Тысяча и одна Москва

Зорин Иван Васильевич
Шехерезада танцевала в ночном клубе, и поклонники занимали столы поближе к сцене, а свои намерения держали от нее подальше. Но Шехерезада раскусывала их легче орехов, которыми заедала вино, и шла им навстречу быстрее, чем это вино выпивала. Ее энергии хватало на пятерых, она могла запрячь ветер и вертеться перед зеркалом до тех пор, пока оно не лопнет.
И вот однажды за ней явилась смерть. А смерти, как известно, бывают разные, свои у птиц, насекомых и людей, ведь одна смерть не справилась бы с многообразием жизни. Смерти делятся на угрюмые, странные, ужасные, легкие, встреча с которыми везение, одни любят прежде поиграть в кошки-мышки, другие, которым уже надоело их ремесло, приканчивают сразу. К молодым приходит смерть посильнее, к старикам - обслуживающая тараканов. Особой величины смерть у кошек, в которых заключено по девять жизней. Она такая огромная, что даже на закате больше своей тени, которую повсюду сопровождает кошачий мяв. Смерти различаются и по декорациям: одни репетируют на улице, а настигают во сне, другие толкаются в больницах, третьи, как кондукторы, в поездах. Некоторые из них любят трезвых, другие пьяных, но большинство не имеют предпочтений. На миру смерть красна, в одиночестве она зеленая, как тоска. У горожан свои смерти, у провинциалов свои. Первые изощреннее и ленивее, вторые тощие, с длинными ногами и всегда в дороге.

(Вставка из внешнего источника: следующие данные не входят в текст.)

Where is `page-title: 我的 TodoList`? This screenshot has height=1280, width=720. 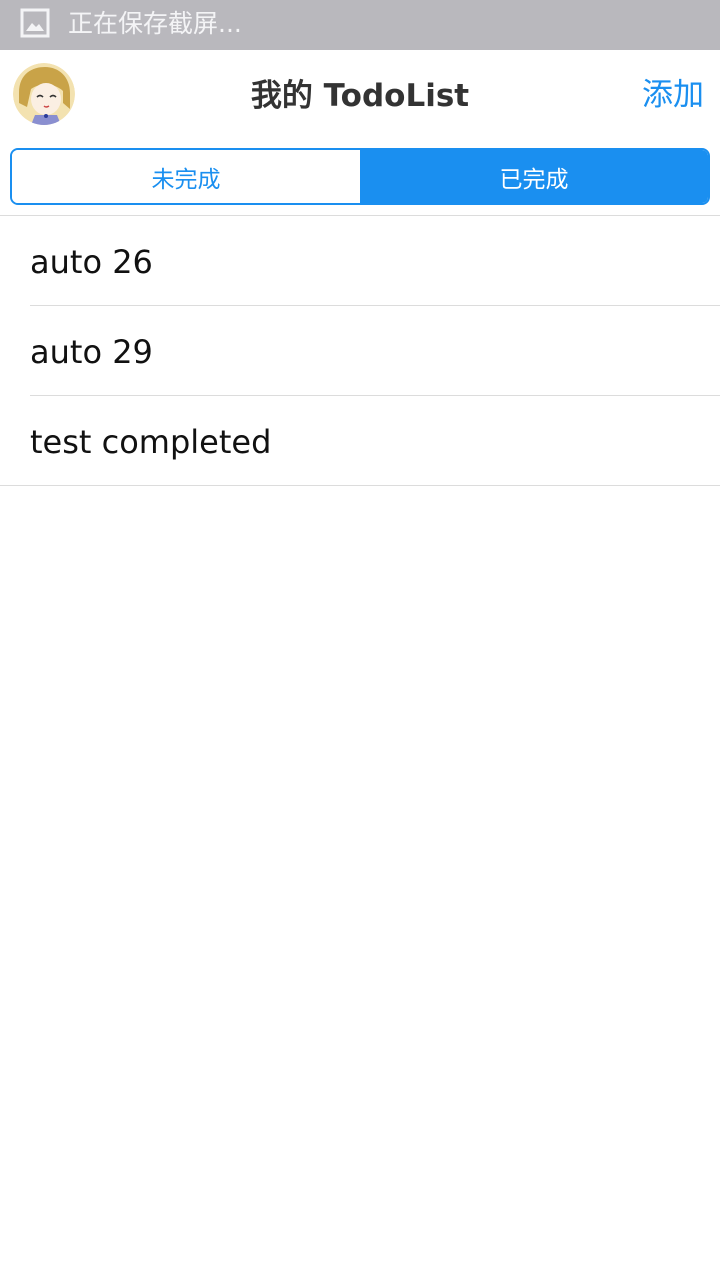
page-title: 我的 TodoList is located at coordinates (360, 96).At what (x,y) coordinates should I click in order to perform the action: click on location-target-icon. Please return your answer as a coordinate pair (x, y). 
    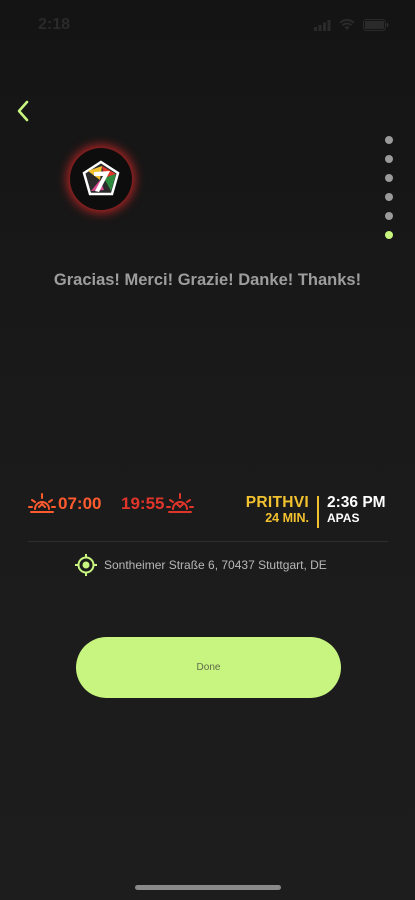
    Looking at the image, I should click on (86, 565). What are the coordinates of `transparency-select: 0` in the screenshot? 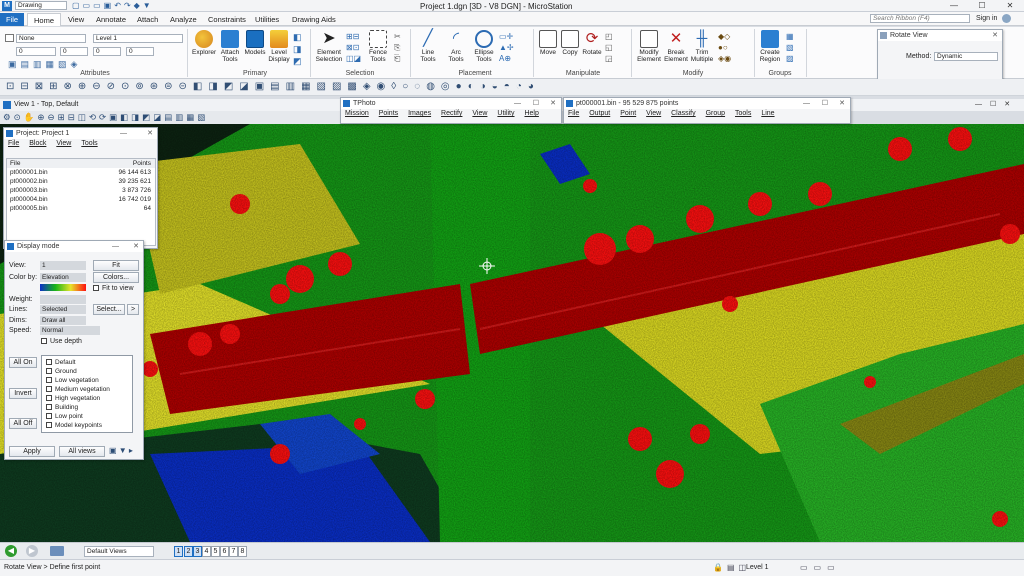 It's located at (140, 52). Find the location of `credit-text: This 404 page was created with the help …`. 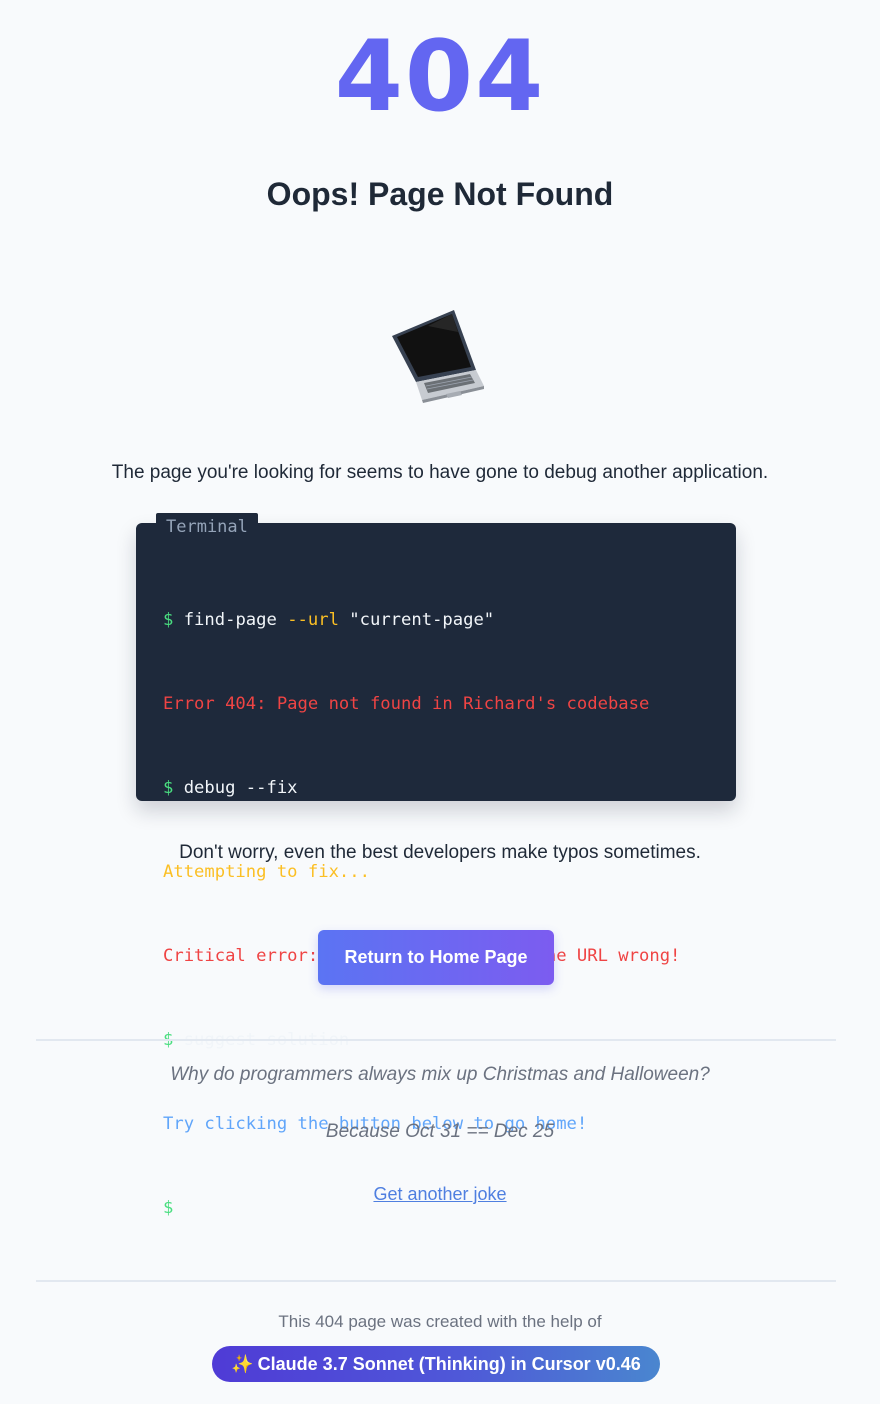

credit-text: This 404 page was created with the help … is located at coordinates (440, 1322).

К Шехерезаде должна была явиться смерть, которую измотала дряхлая старушонка, последние двадцать лет жившая на капельницах. Она скрипела, как рассохшееся дерево, беспрестанно переписывала завещание, кряхтя, причащалась и грозилась умереть без благословения. Она бы до сих пор водила смерть за нос, но той удалось сгрести ее за шиворот, посулив теплое место в аду. И Шехерезадина смерть попросила замены. А тут подвернулась провинциальная смерть, уже выкосившая, как траву, свою округу. Она никогда не бывала в городе, и ее разбирало любопытство, от которого ее острый клюв вытянулся до земли, а глаза сделались, как пиявки. Она пришла, когда над Москвой опустилась ночь, а черти надкусали луну, как червивое яблоко. «Я так обаятельна, - взмолилась Шехерезада, - а разве не красота спасет мир?» Она привстала на цыпочки, и ее грудь полезла из платья. «А ты не жалоби, - мрачно выдохнула смерть, - через наше ведомство, знаешь, сколько прошло? Один, помню, цикуту пил, не морщась, пока не увидел, как от его крови замертво падают комары! А уж неприметной рыбки было пруд пруди...» И Шехерезада поняла, что поблажки не будет. «Да ты не бойся, - успокаивала ее смерть, - геенна вроде твоего ресторана - также горит огонь и раздается скрежет зубовный...» Она смотрела в окно, где текло время, заведенное при Сотворении, как будильник. «Я могу показать тысячу и одну Москву», - выстрелила наугад Шехерезада и попала в яблочко. «Люди, как комары, - крови с наперсток, а писку...» Смерть зевнула: «Впрочем, давай, показывай...» И они скользнули во тьму, путаясь в лабиринте кривых переулков.
Отгораживаясь от смерти, которая приближалась к ней полуденной тенью, Шехерезада путешествовала по Москве, рассказывая небылицы, а когда в окнах пели будильники, умолкала. Она выдумывала историю за историей, пророчествовала и без зазрения совести лгала, ибо ложь - всего лишь несбывшееся пророчество. Продлевая свою жизнь, она проживала множество жизней, нарисованных воображением, каждую ночь отправляясь в плавание по рукаву одного из бесчисленных, созданных ею времен. И чем дольше она рассказывала, тем серее казалась ей действительность, проступающая днем. Кончилось тем, что ее охватило безразличие, и она смолкла, чувствуя себя опустошенной.
Тут-то ее и подкараулила смерть, порядком утомленная ее россказнями.